Iris deve encaminhar novo projeto de aumento contínuo de IPTU

Proposta deve afetar apenas contribuintes com imóveis de valor superior a R$ 500 mil 

O prefeito de Goiânia, Iris Rezende (PMDB), deve encaminhar para a Câmara Municipal novo projeto para aumentos contínuos do Imposto Predial e Territorial Urbano (IPTU) e Imposto Territorial Urbano (ITU) na capital. Quem confirma a tendência é o vereador Juarez Lopes (PRTB), um dos poucos que se posicionaram contra a aprovação do projeto do vereador Elias Vaz (PSB), que acabou com o modelo de aumento.

“O Paço deve mandar outro projeto colocando uma situação diferente desta vez, para que o IPTU contínuo não atinja a todos os contribuintes, mas apenas aqueles donos de imóveis com valor venal acima de R$ 500 mil. Se realmente vier desta forma a proposta, isto seria fazer justiça fiscal e acho que a Câmara poderia voltar a discutir esse tema”, disse ao Jornal Opção.

A possível proposta do Paço seria uma resposta à aprovação pela Câmara Municipal de um projeto do vereador Elias Vaz (PSB) que extinguiu a cobrança do IPTU contínuo em Goiânia. O prefeito chegou a dizer que vetaria a proposta mas a tendência é de que, mesmo que encaminhe veto, o mesmo seja derrubado pelos vereadores.

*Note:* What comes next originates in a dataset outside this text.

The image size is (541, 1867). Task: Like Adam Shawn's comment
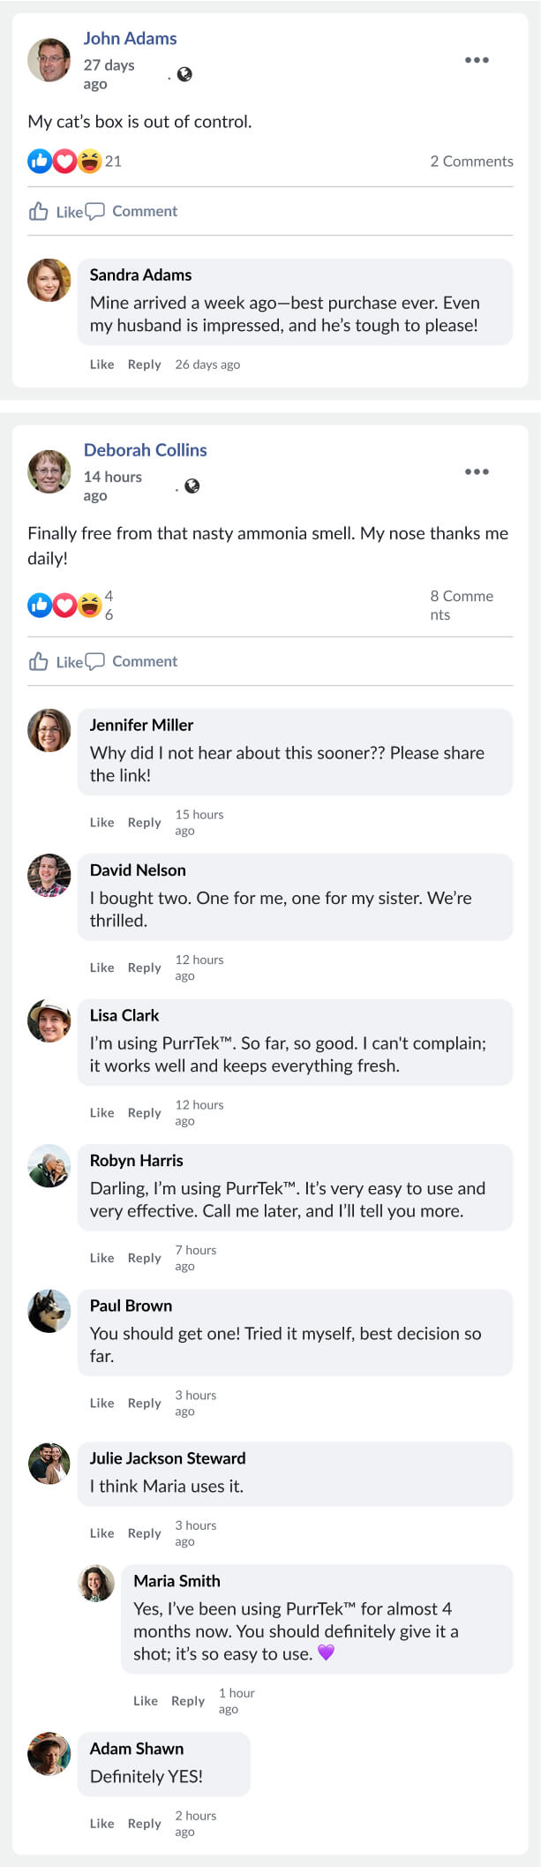(101, 1823)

Ainda na última terça-feira (10/10) o secretário de Finanças, Alessandro Melo, teve uma audiência com vereadores para tentar articular a manutenção do possível veto, mas os parlamentares mantiveram posição. Esta quarta-feira (11) é o último prazo para que o prefeito publique o veto.

O principal apelo da prefeitura é de que o impedimento ao IPTU continuo causará perdas de arrecadação da ordem de R$ 15 milhões no caso de imóveis que valem mais de R$ 1 milhão – no total dos imóveis, a renúncia fiscal seria de R$ 35 milhões. Na reunião, vereadores rebateram o argumento dizendo que arrecadação de impostos não era a única maneira de aumentar o dinheiro em caixa do Paço.

Polêmica

A já aprovada pela Câmara acaba com uma polêmica medida de reajuste do imposto aprovada na gestão do ex-prefeito Paulo Garcia (PT), que aumenta o imposto para além do reajuste referente à inflação do período de um ano.

Por causa do artigo 5º da Lei 9.704/15, que modificou a Planta de Valores Imobiliários e estabeleceu aumentos de 5 a 15%, somados à inflação, até que o imposto se equiparasse ao valor venal dos imóveis, a alta em alguns endereços de Goiânia este ano chegou a 21%.

Se mantida a regra, em mais quatro anos, os impostos referentes a alguns imóveis irão aumentar 75,23%.

O secretário concordou e garantiu que a prefeitura aceitaria aumentar esse valor para R$ 500 mil em um novo projeto, mas os vereadores não cederam, principalmente porque a matéria de Elias já foi aprovada na Casa. Segundo eles, o Paço demorou demais para disponibilizar dados e debater a proposta.